___ Input for this task

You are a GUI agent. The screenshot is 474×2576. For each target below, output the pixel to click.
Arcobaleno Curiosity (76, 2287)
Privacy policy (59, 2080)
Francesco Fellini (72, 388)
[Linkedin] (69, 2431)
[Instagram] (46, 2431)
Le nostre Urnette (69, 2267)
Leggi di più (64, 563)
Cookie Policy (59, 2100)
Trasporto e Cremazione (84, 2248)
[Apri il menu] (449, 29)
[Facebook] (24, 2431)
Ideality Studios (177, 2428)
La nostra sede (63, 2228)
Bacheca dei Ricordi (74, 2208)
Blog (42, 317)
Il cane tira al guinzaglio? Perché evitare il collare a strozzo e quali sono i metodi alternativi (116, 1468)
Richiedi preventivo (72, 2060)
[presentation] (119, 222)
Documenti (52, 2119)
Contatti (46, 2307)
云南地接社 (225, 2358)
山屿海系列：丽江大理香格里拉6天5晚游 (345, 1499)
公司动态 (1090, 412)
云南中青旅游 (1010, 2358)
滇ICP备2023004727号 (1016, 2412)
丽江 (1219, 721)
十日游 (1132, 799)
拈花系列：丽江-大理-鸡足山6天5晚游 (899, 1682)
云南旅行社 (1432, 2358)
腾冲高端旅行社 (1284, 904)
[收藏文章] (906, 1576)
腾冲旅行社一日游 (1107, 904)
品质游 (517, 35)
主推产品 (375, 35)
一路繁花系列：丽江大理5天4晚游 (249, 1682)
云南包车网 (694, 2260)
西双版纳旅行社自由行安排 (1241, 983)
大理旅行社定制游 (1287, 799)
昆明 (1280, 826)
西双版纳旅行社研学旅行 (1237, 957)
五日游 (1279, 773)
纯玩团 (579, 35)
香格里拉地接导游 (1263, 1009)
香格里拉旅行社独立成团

______

Set down, exactly and only, the lines running from the one holding "[Instagram] (46, 2431)" through the end of the records above, both ends included.

[Instagram] (46, 2431)
Le nostre Urnette (69, 2267)
Leggi di più (64, 563)
Cookie Policy (59, 2100)
Trasporto e Cremazione (84, 2248)
[Apri il menu] (449, 29)
[Facebook] (24, 2431)
Ideality Studios (177, 2428)
La nostra sede (63, 2228)
Bacheca dei Ricordi (74, 2208)
Blog (42, 317)
Il cane tira al guinzaglio? Perché evitare il collare a strozzo e quali sono i metodi alternativi (116, 1468)
Richiedi preventivo (72, 2060)
[presentation] (119, 222)
Documenti (52, 2119)
Contatti (46, 2307)
云南地接社 (225, 2358)
山屿海系列：丽江大理香格里拉6天5晚游 (345, 1499)
公司动态 (1090, 412)
云南中青旅游 (1010, 2358)
滇ICP备2023004727号 (1016, 2412)
丽江 (1219, 721)
十日游 (1132, 799)
拈花系列：丽江-大理-鸡足山6天5晚游 (899, 1682)
云南旅行社 (1432, 2358)
腾冲高端旅行社 (1284, 904)
[收藏文章] (906, 1576)
腾冲旅行社一日游 (1107, 904)
品质游 (517, 35)
主推产品 (375, 35)
一路繁花系列：丽江大理5天4晚游 (249, 1682)
云南包车网 (694, 2260)
西双版纳旅行社自由行安排 (1241, 983)
大理旅行社定制游 (1287, 799)
昆明 (1280, 826)
西双版纳旅行社研学旅行 (1237, 957)
五日游 (1279, 773)
纯玩团 (579, 35)
香格里拉地接导游 (1263, 1009)
香格里拉旅行社独立成团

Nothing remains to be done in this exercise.